> [EXERCISE DESCRIPTION]: All that belongs in the answer is the lines from the one containing "This screenshot has height=644, width=1305." to the end of the listing below, copied exactly, pictures excluded.

> [EXCERPTED RECORDS]:
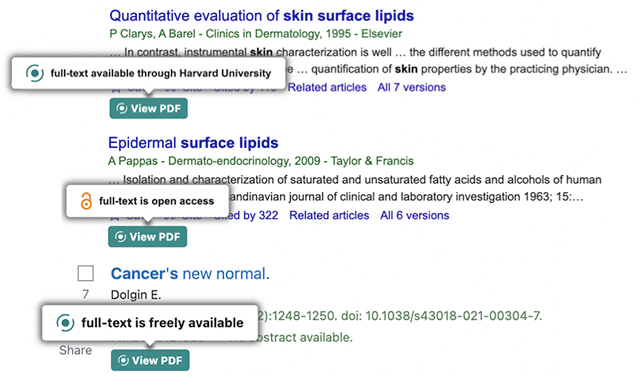Click circle icon inside second View PDF button
Viewport: 640px width, 385px height.
click(x=120, y=237)
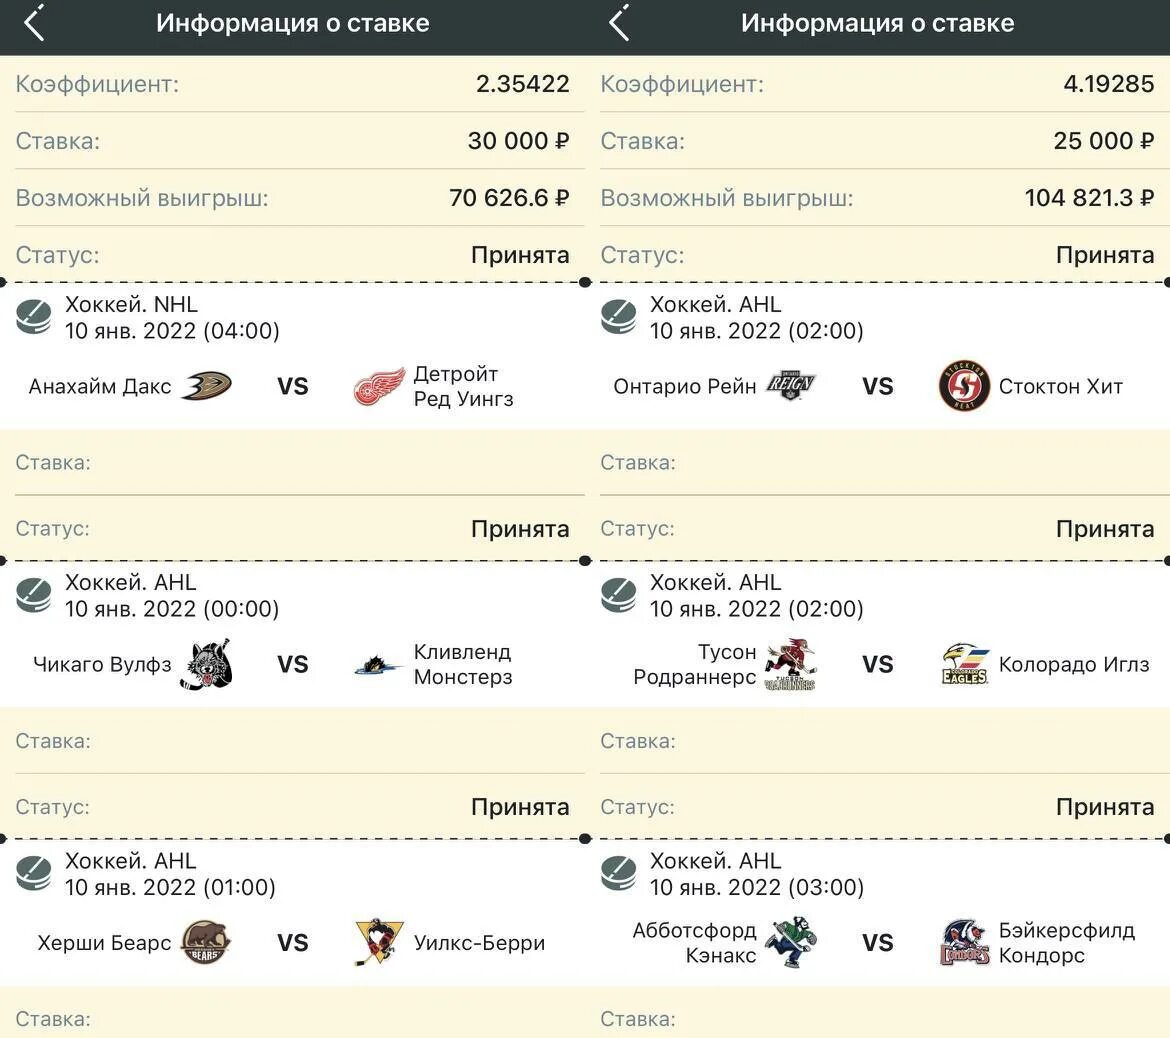Tap the back arrow on the right bet info screen
Viewport: 1170px width, 1038px height.
tap(619, 23)
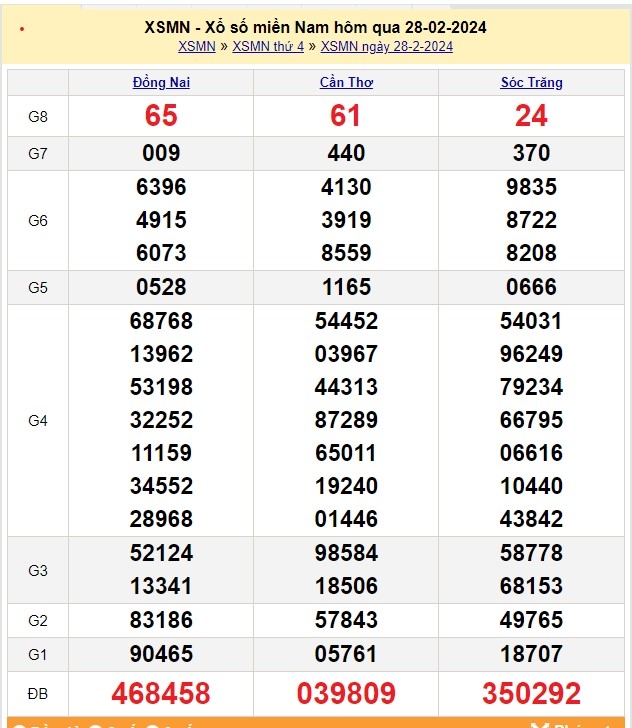This screenshot has width=632, height=728.
Task: Click the ĐB row label
Action: [x=38, y=693]
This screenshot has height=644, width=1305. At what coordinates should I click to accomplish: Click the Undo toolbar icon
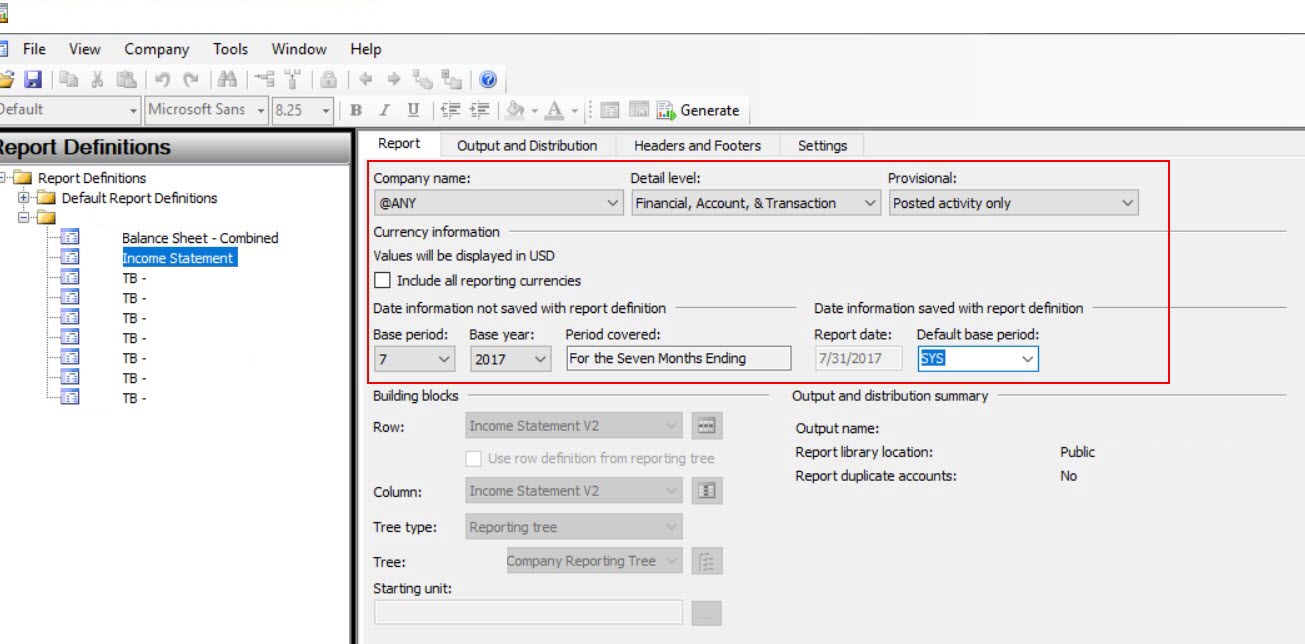click(x=160, y=78)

> [RESPONSE TO THE EXERCISE]:
This screenshot has height=644, width=1305. At what coordinates should I click to accomplish: Click the Undo toolbar icon
click(x=160, y=78)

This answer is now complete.